It was not, as most journalistic organizations are calling it, a “mob” or a “riot.” It was an attempted coup, an insurrection, a mass assassination attempt. Those who perpetrated it were remarkably allowed to exit with their stolen loot and disappear into the night on their own recognizance, and while many have been arrested or are under surveillance, many are remain at large with whereabouts unknown. The President of the United States, having sent his army to the Capitol, did nothing to quell the violence for hours. Reportedly, the president grinned with glee and excitement as he watched the autogolpe unfold. And then that very same evening 147 Republican members of the House of Representatives sustained the President’s same lies that prompted the insurrection from the floor of the House—an act that, had it succeeded as a majority position, would have overturned the will of the voters and the Electoral College, functionally installing Trump as an unelected dictator. Two Republican Senators did the same from the floor of the Senate. All of them did so in a direct affront to their colleagues who were almost murdered in front of their eyes just hours previously.

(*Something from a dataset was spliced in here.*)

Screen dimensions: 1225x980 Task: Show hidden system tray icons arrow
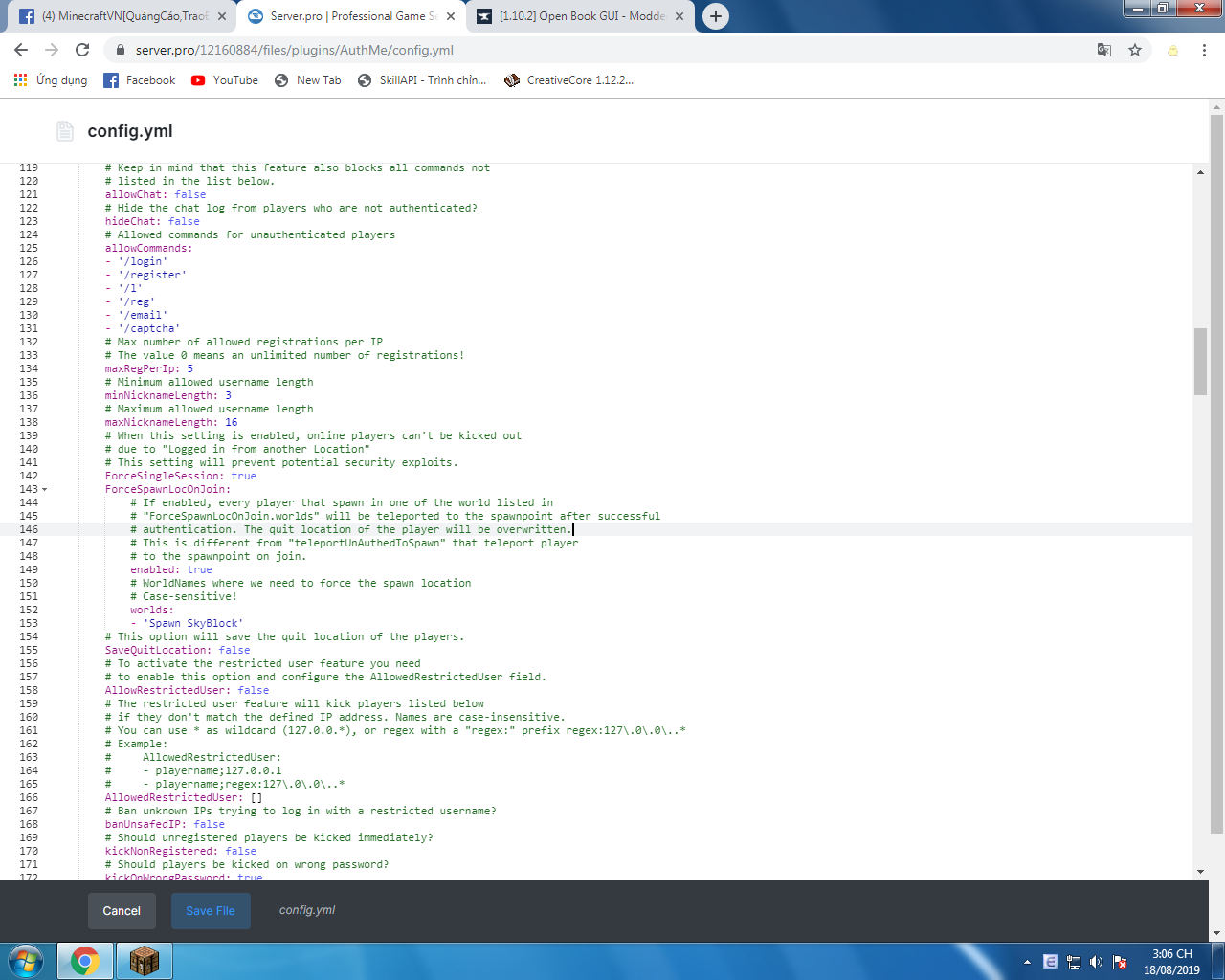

This all happened less than a month ago.
And now? Forty-five Republican Senators remarkably voted that there shouldn’t even be an impeachment trial at all, under the theory that if a president commits high crimes in the waning days of his presidency he cannot be held accountable under any circumstance. The conservative media wurlitzer is pretending the incident never took place, that it was a minor blip on the political radar, that it was justified or a false flag perpetrated by leftists.
Meanwhile, President Biden has taken office and most of the press has settled into its comfortable role of analyzing stimulus talks, wondering if a few Republican Senators can draw out the negotiations, kvetching over deficits and reconciliation rules as if many of these same legislators hadn’t just been engaged in a coup against democracy just three weeks earlier. None of the insurrectionists has even been charged yet for the injury or murder of a police officer. Congresswoman Boebert has not yet been forced under oath to explain in public why she was tweeting out the Speaker’s location. One of the Congressmembers who supported the president’s assault on democracy just flew to the district of one of his Republican colleagues who had the temerity to hold the former president accountable, staging a rally in her backyard to encourage her removal in the next election. And after a short joke of an impeachment trial in which most Republicans will dutifully acquit the lead instigator of the failed coup, most of the political establishment will send the entire incident down the memory hole, encouraging Americans to “look forward not backward.”
But we cannot. There was a violent, murderous coup attempt against the United States less than a month ago. None of the pawns have yet been charged with the most serious crimes. None of the most powerful people who truly instigated it have faced any accountability at all. And nothing has structurally changed to prevent it from happening again.
Do not forget, and do not let them try to make you forget. Not until there is justice and accountability.